= REQUEST =
Copy the stretch from the line containing "At what coordinates" through the line containing "click(572, 239)", replacing "Remarks" with "Notes" and keeping everything else unchanged. Leave out the pictures.

BEGIN AVAILABLE DATA

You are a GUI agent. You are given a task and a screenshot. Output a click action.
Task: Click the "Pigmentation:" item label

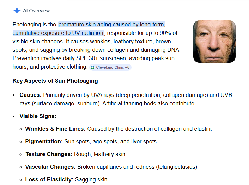[44, 142]
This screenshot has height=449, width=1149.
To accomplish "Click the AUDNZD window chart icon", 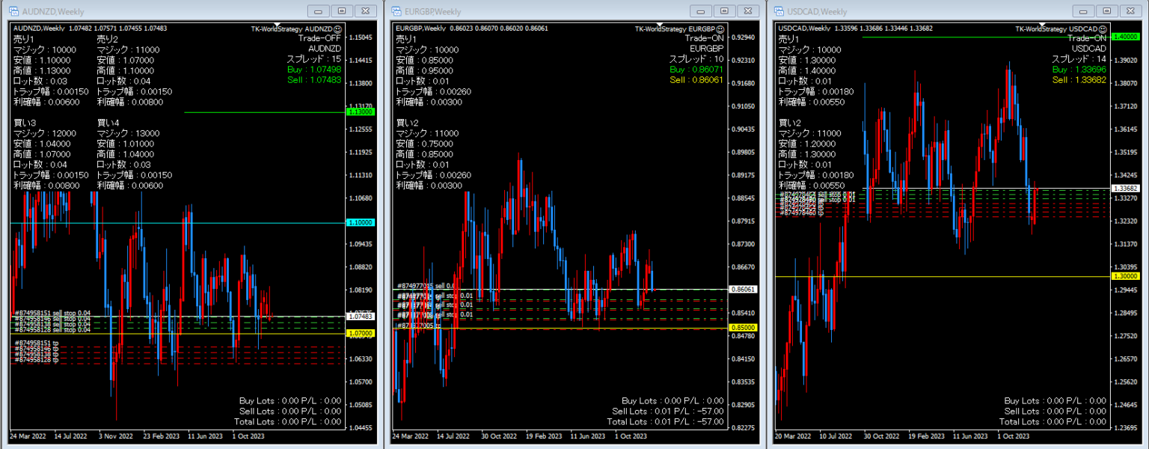I will [14, 11].
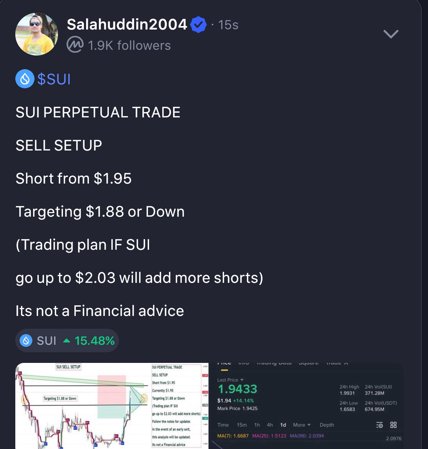Expand the post options chevron

pyautogui.click(x=391, y=34)
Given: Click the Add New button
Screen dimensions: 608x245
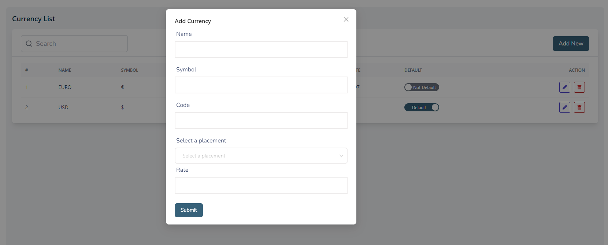Looking at the screenshot, I should 571,44.
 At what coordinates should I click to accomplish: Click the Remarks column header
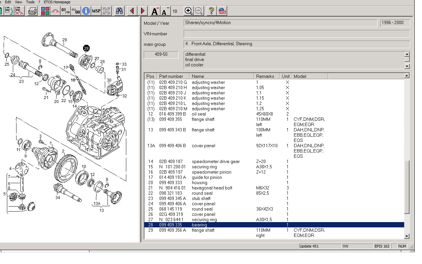(265, 76)
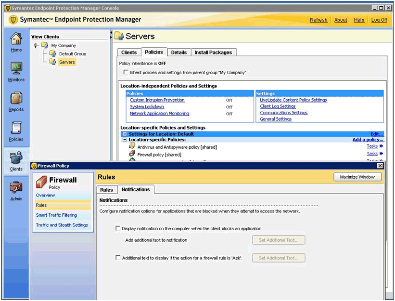395x301 pixels.
Task: Collapse the Location-specific Policies section
Action: (x=125, y=140)
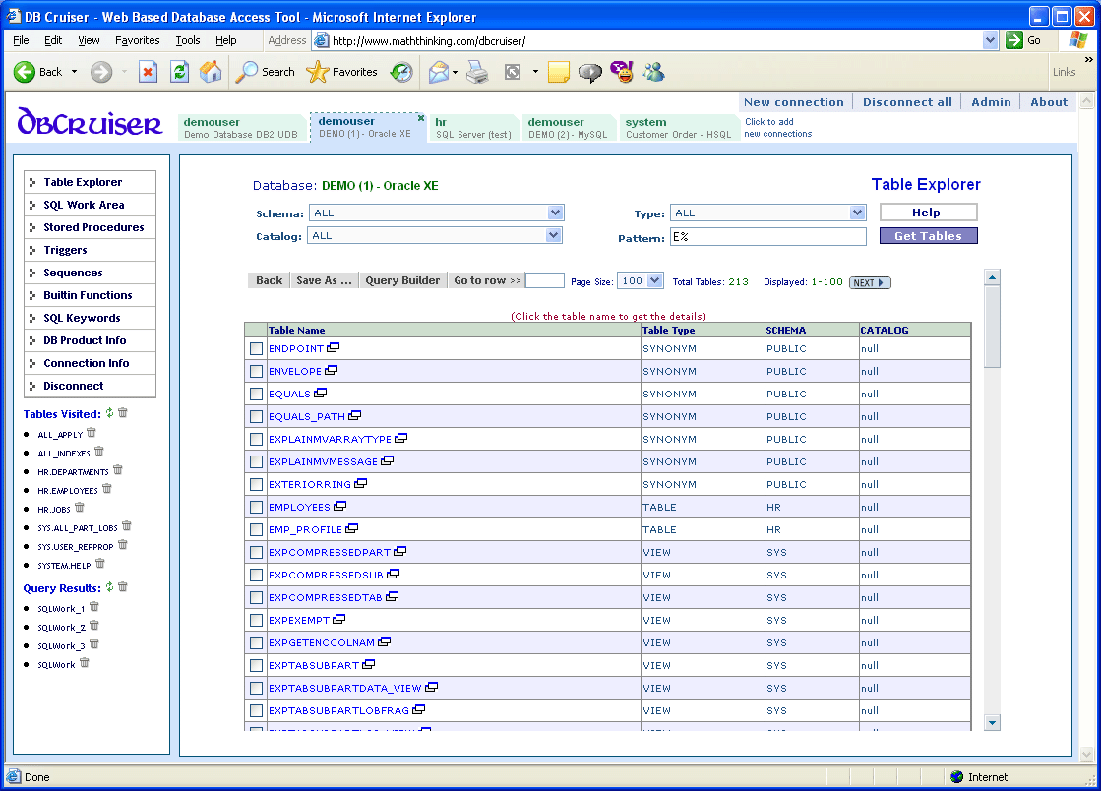
Task: Click the IE Refresh toolbar icon
Action: point(179,72)
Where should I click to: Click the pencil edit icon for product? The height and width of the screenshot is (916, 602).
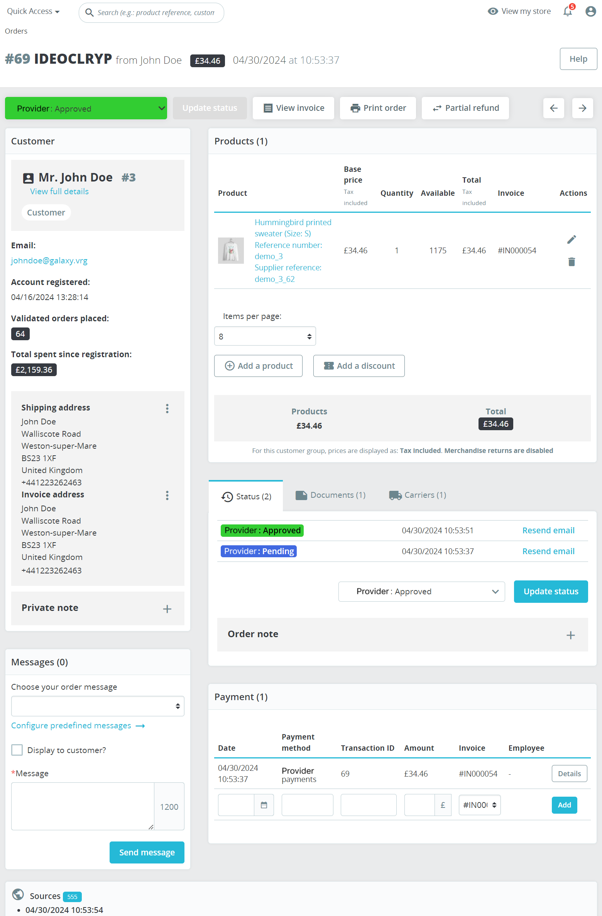click(572, 239)
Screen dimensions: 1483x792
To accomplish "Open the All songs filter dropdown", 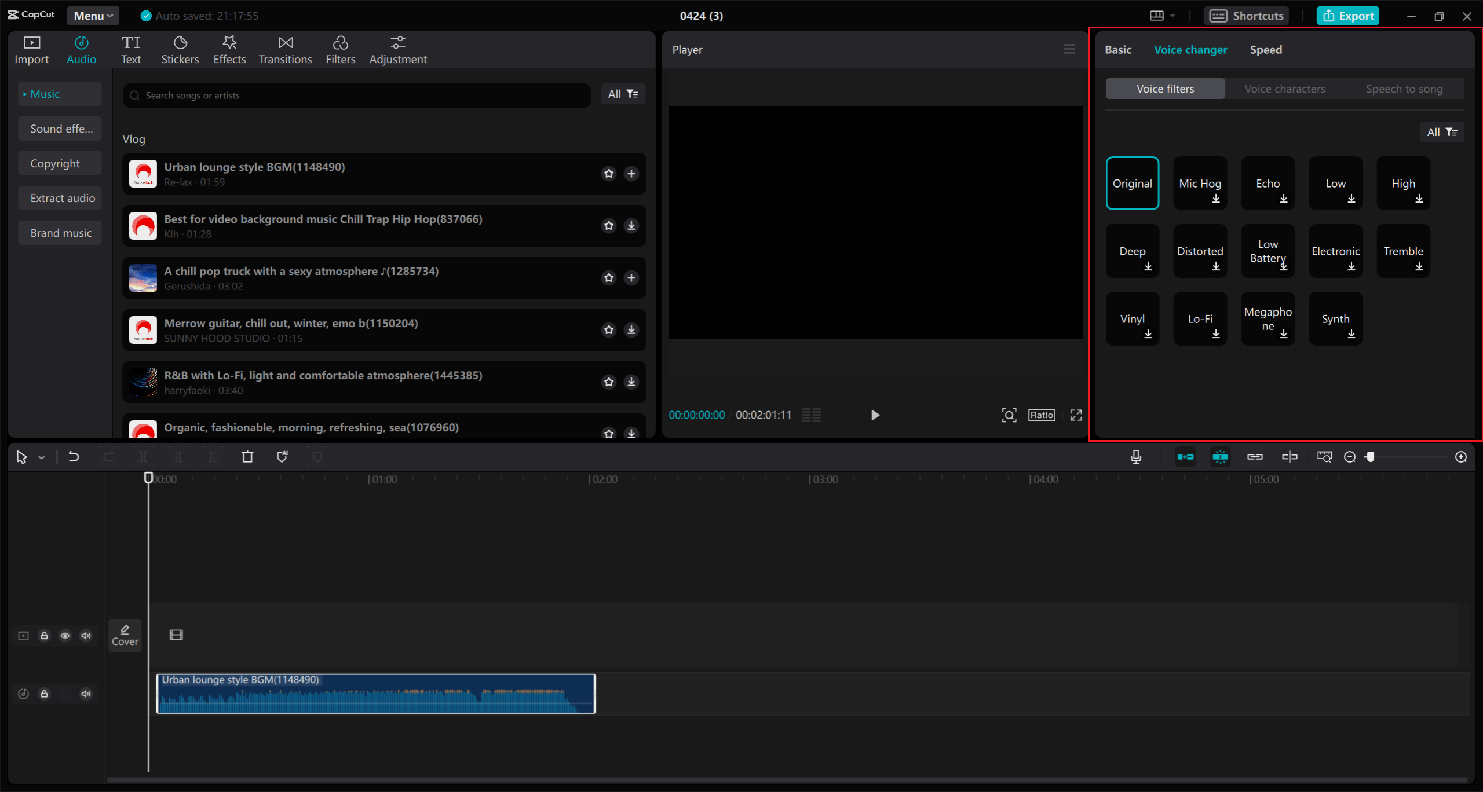I will (622, 94).
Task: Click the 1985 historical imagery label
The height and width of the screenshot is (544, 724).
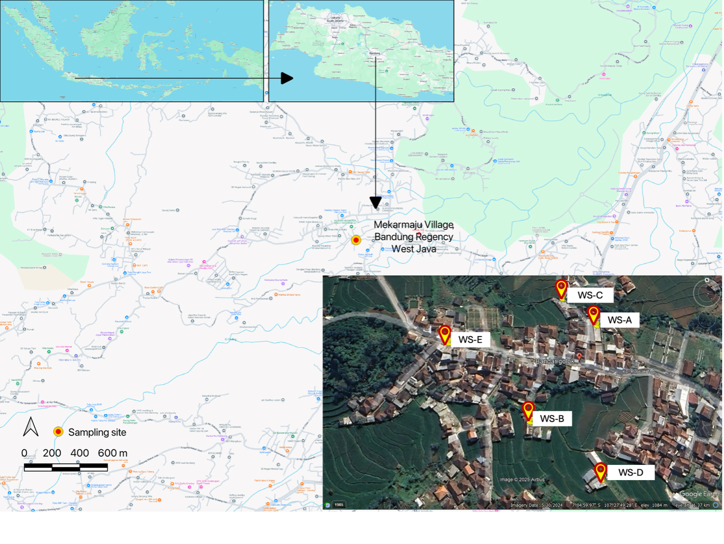Action: pos(339,505)
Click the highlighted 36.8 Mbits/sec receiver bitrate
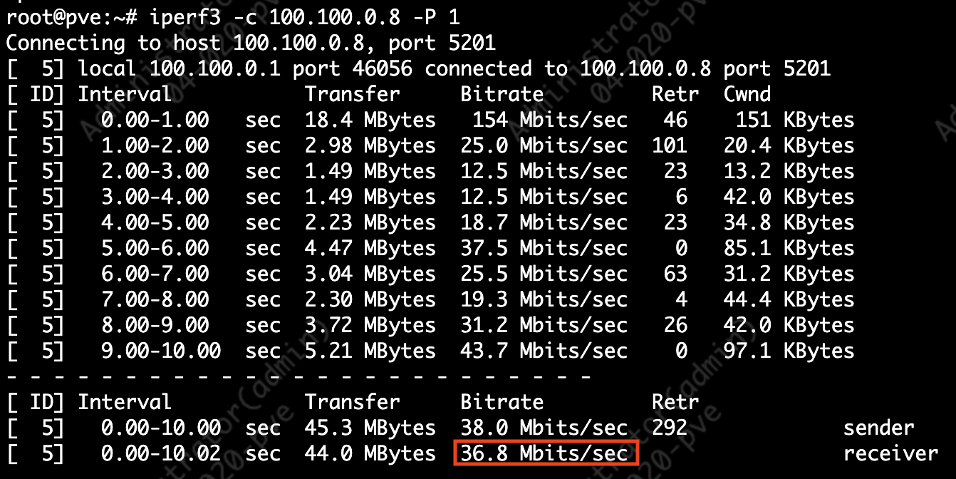Image resolution: width=956 pixels, height=479 pixels. click(546, 453)
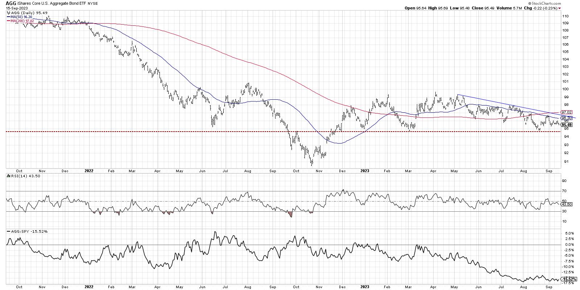Select the 95.49 current price tag
The width and height of the screenshot is (580, 290).
point(566,125)
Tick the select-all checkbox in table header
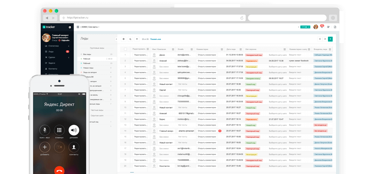Screen dimensions: 369x174 pyautogui.click(x=125, y=49)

END AVAILABLE DATA

= SOLUTION TO THE EXERCISE =
 At what coordinates should I click to accomplish: Click the Notes column header
(265, 76)
395x301 pixels.
Task: Collapse the Location-specific Policies section
Action: (x=125, y=140)
Task: Click the IE Refresh toolbar icon
Action: point(179,72)
Where should I click to: Click the pencil edit icon for product? The height and width of the screenshot is (916, 602).
click(572, 239)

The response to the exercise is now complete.